Note that the RHS of Eq. (21) only uses the observed data. The first addendum originates from equations (4), (5) and (6). The second and the third term use Eqs. (6) and (4) respectively. The square-root transformation of the responses are used as a variance stabilizing transformation, which is driven by the assumed Poissonian characteristics of the responses. Also by construction, the estimate of \(\delta (t)\) does not depend on \(\varvec{\zeta }\).

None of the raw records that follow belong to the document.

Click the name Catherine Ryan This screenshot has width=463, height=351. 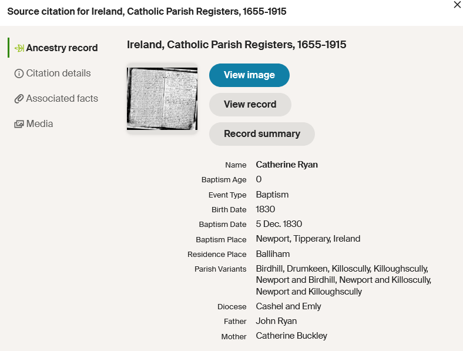(x=287, y=165)
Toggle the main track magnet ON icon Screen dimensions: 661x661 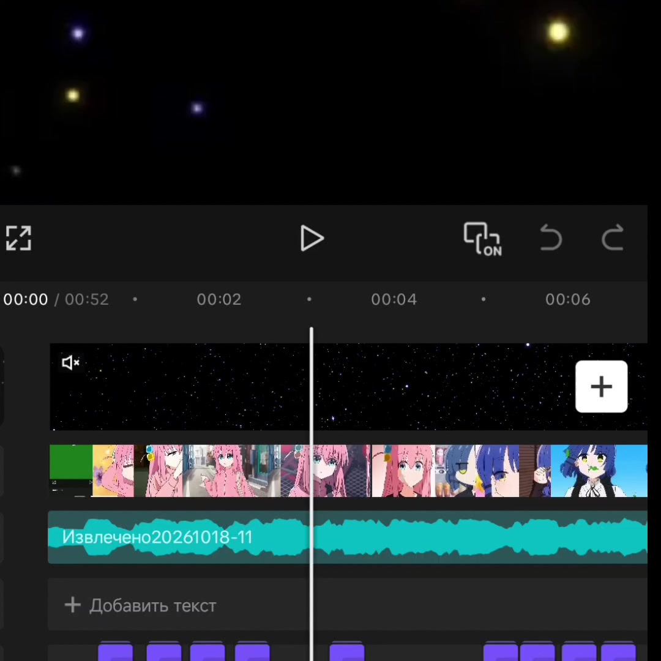tap(483, 239)
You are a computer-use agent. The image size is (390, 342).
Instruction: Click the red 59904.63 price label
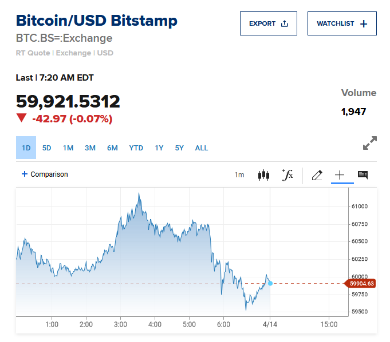pos(361,283)
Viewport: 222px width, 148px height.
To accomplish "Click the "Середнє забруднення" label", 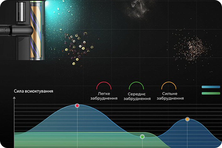I will coord(136,97).
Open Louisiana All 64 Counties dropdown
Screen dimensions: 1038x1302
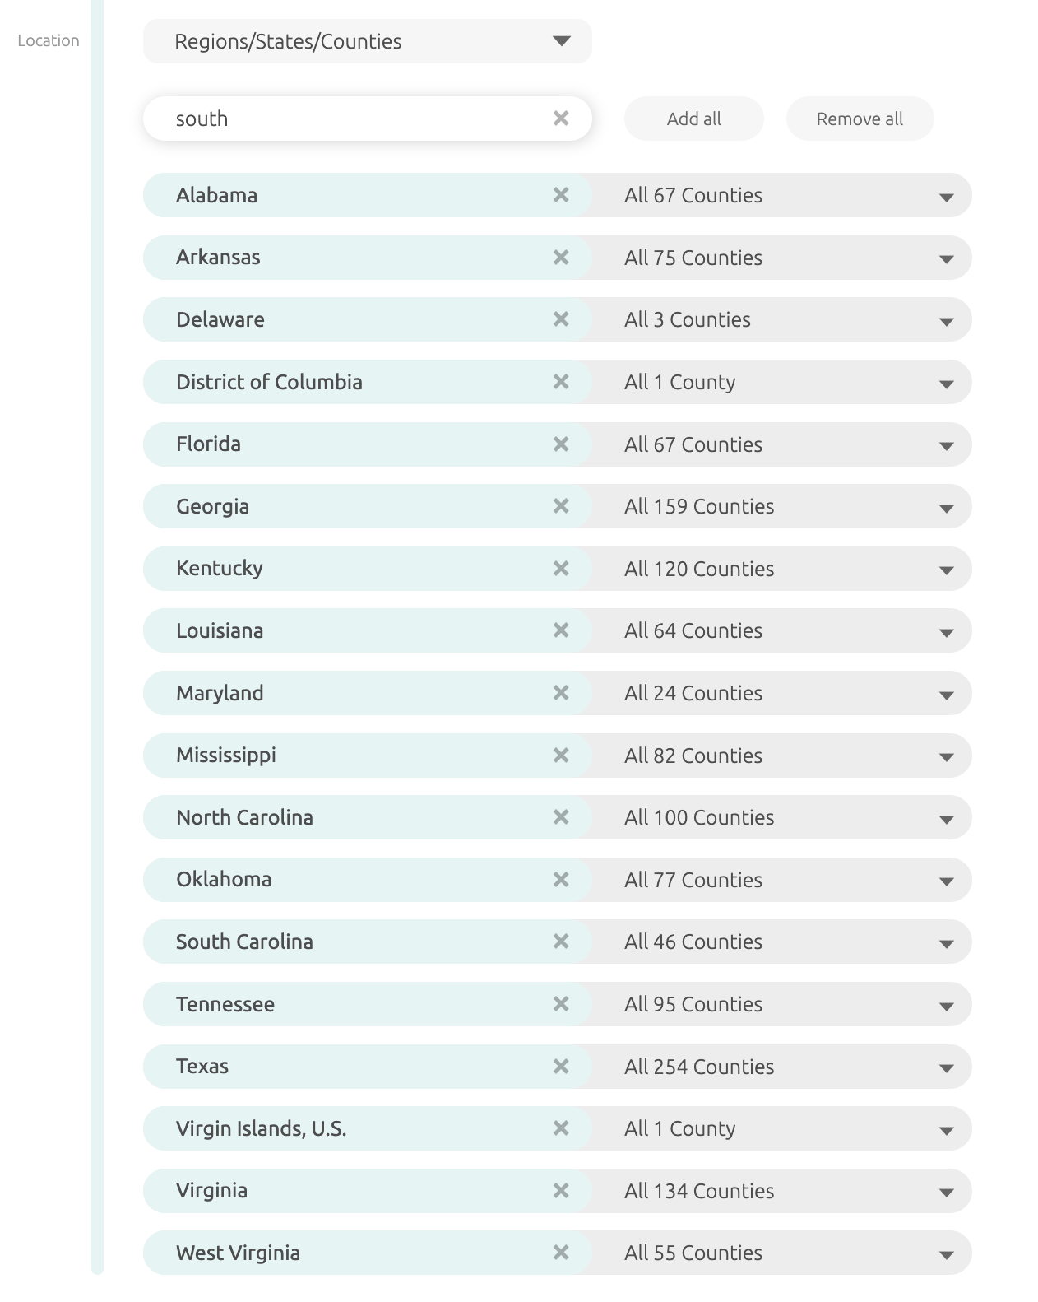[781, 630]
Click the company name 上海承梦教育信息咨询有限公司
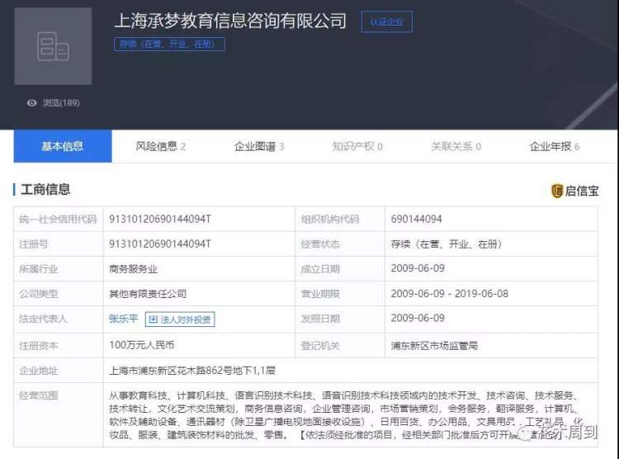619x459 pixels. coord(229,21)
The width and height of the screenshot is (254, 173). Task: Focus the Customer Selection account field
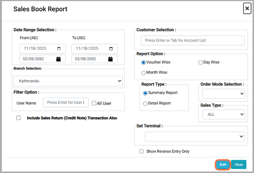pyautogui.click(x=193, y=41)
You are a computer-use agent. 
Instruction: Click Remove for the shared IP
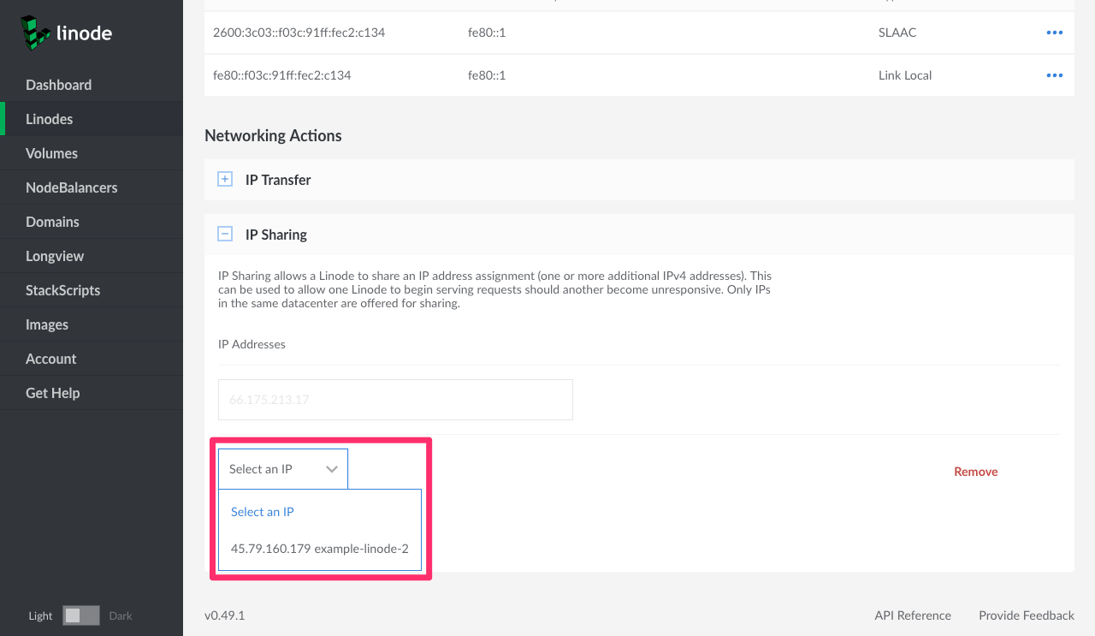975,472
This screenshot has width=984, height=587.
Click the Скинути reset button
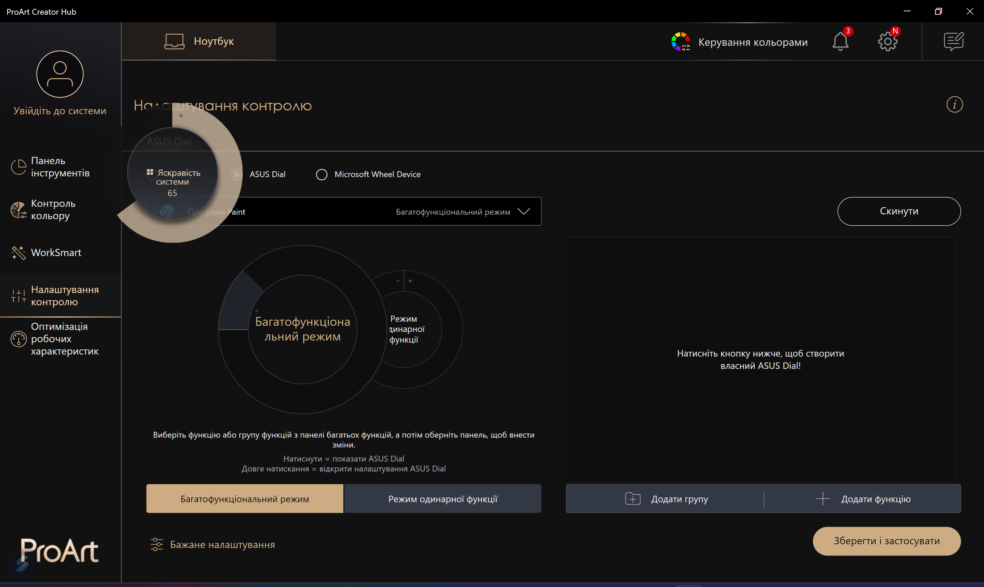899,211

Estimated values of the parameters readily yields estimates of the key compartments of the model. In particular, from the definition of \(\theta (t)\), Eqs. (16) and (17) we get:

$$\begin{aligned} {\widehat{\theta }}(t) = {\widehat{\phi }}(t)\frac{\Delta T_t}{H_t}, \quad {\hat{A}}_t = \frac{\Delta C_t}{{\widehat{\theta }}_t+{\hat{\gamma }}}, \quad \widehat{\left( \frac{\Delta A_t}{A_t}\right) }=\frac{\frac{\Delta ^2 C_t}{\Delta C_t}-\frac{\Delta {\hat{\theta }}(t)}{{\hat{\theta }}(t)+{\hat{\gamma }}}}{1+\frac{\Delta {\hat{\theta }}(t)}{{\hat{\theta }}(t)+{\hat{\gamma }}}}, \quad \widehat{\Delta A_t}=\widehat{\left( \frac{\Delta A_t}{A_t}\right) }{\hat{A}}_t. \end{aligned}$$

Now, by plugging in \({\hat{\gamma }}\), \({\widehat{\theta }}(t)\), \({\hat{A}}_t\) and \({\hat{\delta }}(t)\) in Eq. (4) we get an updated estimator of \(\rho _H(t)\) as

$$\begin{aligned} {\widehat{\rho }}_H(t)=\frac{\Delta H_t-{\hat{\gamma }}({\hat{A}}_t+Q_t)+{\hat{\delta }}(t) H_t}{H_t}. \end{aligned}$$

Finally, using Eq. (17) an estimate of \(\alpha \kappa ^2_t\) can be obtained as:

$$\begin{aligned} \widehat{\alpha \kappa ^2_t}=\widehat{\left( \frac{\Delta A_t}{A_t}\right) }+{\hat{\theta }}(t)+{\hat{\gamma }}+{\hat{\rho }}_A. \end{aligned}$$

The rest of the compartments can be estimated by plugging in the appropriate parameter or compartment estimates in equations (1)–(7) (see the Supplement Sections S1. and S3.).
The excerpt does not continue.